* How to complete this task:
In the records below, some lines contain the word "status". Copy each of them.

[Collection entries]
++++++++++++++++++++
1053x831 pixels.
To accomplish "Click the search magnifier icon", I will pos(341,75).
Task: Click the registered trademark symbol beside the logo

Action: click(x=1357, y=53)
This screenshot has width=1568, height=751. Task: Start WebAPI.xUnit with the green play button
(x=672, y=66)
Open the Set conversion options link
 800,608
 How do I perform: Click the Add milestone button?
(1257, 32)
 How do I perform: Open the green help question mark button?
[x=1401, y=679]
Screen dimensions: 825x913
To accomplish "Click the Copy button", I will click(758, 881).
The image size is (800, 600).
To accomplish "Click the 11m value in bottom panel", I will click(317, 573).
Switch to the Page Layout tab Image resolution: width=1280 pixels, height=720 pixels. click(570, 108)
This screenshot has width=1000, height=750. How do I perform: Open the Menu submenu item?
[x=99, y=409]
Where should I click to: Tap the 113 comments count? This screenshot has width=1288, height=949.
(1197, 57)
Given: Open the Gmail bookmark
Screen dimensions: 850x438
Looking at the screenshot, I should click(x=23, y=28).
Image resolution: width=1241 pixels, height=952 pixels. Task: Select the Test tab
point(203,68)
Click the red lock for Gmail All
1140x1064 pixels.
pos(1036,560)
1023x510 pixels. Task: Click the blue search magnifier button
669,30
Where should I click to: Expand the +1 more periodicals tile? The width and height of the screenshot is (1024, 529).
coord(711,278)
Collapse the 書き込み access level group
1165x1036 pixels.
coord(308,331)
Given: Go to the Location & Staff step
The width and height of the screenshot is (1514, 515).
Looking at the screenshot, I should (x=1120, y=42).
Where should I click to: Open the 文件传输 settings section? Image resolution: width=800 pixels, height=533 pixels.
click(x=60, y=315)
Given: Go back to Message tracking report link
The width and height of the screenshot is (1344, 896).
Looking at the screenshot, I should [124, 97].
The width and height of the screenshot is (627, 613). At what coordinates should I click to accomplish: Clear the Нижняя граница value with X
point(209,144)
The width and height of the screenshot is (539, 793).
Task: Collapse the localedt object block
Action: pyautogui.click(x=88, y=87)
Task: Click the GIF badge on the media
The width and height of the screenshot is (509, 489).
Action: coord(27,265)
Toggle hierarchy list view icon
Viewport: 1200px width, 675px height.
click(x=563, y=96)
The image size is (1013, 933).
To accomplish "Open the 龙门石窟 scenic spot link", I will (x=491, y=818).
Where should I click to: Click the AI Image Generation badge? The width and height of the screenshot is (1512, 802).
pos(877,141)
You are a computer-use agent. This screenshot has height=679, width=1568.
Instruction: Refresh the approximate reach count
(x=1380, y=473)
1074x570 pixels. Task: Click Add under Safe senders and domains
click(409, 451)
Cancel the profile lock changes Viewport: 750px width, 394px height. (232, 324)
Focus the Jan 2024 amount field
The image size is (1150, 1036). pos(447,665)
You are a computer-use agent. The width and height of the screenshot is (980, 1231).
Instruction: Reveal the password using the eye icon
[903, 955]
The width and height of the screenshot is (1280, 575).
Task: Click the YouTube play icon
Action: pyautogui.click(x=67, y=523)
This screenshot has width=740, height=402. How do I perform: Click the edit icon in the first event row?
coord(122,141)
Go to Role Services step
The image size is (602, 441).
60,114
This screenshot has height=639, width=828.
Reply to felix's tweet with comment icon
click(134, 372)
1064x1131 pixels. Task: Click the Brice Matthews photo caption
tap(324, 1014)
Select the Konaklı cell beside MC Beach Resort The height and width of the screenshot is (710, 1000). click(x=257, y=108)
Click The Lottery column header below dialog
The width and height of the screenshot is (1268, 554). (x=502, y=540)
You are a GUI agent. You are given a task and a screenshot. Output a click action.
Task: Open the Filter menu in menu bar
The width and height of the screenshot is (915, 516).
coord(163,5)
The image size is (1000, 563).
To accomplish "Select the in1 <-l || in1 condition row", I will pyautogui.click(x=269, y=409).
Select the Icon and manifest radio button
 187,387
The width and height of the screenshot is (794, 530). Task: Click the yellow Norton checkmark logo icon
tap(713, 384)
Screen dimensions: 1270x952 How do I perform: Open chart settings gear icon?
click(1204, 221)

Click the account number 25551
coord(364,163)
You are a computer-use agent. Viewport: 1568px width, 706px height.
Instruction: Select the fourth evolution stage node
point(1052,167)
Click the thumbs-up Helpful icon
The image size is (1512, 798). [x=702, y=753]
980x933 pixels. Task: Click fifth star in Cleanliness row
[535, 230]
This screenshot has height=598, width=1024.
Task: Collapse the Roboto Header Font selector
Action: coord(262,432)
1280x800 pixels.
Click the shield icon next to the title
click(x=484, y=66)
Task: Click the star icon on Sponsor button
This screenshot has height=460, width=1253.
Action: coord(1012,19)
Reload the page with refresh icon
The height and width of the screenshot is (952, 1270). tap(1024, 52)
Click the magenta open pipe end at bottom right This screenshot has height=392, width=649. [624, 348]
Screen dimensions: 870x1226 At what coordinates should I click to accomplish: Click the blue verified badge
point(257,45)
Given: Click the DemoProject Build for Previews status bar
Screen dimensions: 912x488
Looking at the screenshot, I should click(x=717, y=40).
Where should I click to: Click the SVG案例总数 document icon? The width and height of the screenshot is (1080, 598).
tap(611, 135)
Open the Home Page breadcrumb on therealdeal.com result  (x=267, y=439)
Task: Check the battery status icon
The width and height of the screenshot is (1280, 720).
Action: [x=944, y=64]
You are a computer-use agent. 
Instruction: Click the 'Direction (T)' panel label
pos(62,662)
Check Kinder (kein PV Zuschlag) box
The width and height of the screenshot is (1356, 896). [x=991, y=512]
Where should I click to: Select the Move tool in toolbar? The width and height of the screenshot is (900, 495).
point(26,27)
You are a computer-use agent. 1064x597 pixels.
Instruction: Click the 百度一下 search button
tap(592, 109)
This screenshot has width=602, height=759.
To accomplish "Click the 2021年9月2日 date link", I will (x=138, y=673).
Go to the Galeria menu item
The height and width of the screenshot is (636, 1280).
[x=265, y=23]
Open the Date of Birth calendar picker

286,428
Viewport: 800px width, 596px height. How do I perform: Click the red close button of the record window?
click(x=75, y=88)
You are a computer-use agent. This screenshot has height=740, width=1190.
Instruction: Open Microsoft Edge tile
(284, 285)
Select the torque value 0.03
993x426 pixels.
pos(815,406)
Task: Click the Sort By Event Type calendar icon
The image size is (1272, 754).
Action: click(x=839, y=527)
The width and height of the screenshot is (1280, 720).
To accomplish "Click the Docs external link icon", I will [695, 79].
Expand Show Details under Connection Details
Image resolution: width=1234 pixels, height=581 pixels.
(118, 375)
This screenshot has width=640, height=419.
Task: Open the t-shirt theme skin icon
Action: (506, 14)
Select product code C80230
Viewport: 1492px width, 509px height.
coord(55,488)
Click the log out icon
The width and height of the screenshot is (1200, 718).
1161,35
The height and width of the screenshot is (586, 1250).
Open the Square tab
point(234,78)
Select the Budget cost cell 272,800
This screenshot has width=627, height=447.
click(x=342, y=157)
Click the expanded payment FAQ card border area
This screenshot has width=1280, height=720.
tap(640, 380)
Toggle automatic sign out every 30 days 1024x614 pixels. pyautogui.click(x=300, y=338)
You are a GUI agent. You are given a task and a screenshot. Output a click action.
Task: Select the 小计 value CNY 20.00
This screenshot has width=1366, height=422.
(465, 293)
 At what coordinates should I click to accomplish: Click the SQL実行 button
++++++++++++++++++++
* Written solution:
Given: Click the DemoProject Build for Previews status bar
Task: Check the battery status icon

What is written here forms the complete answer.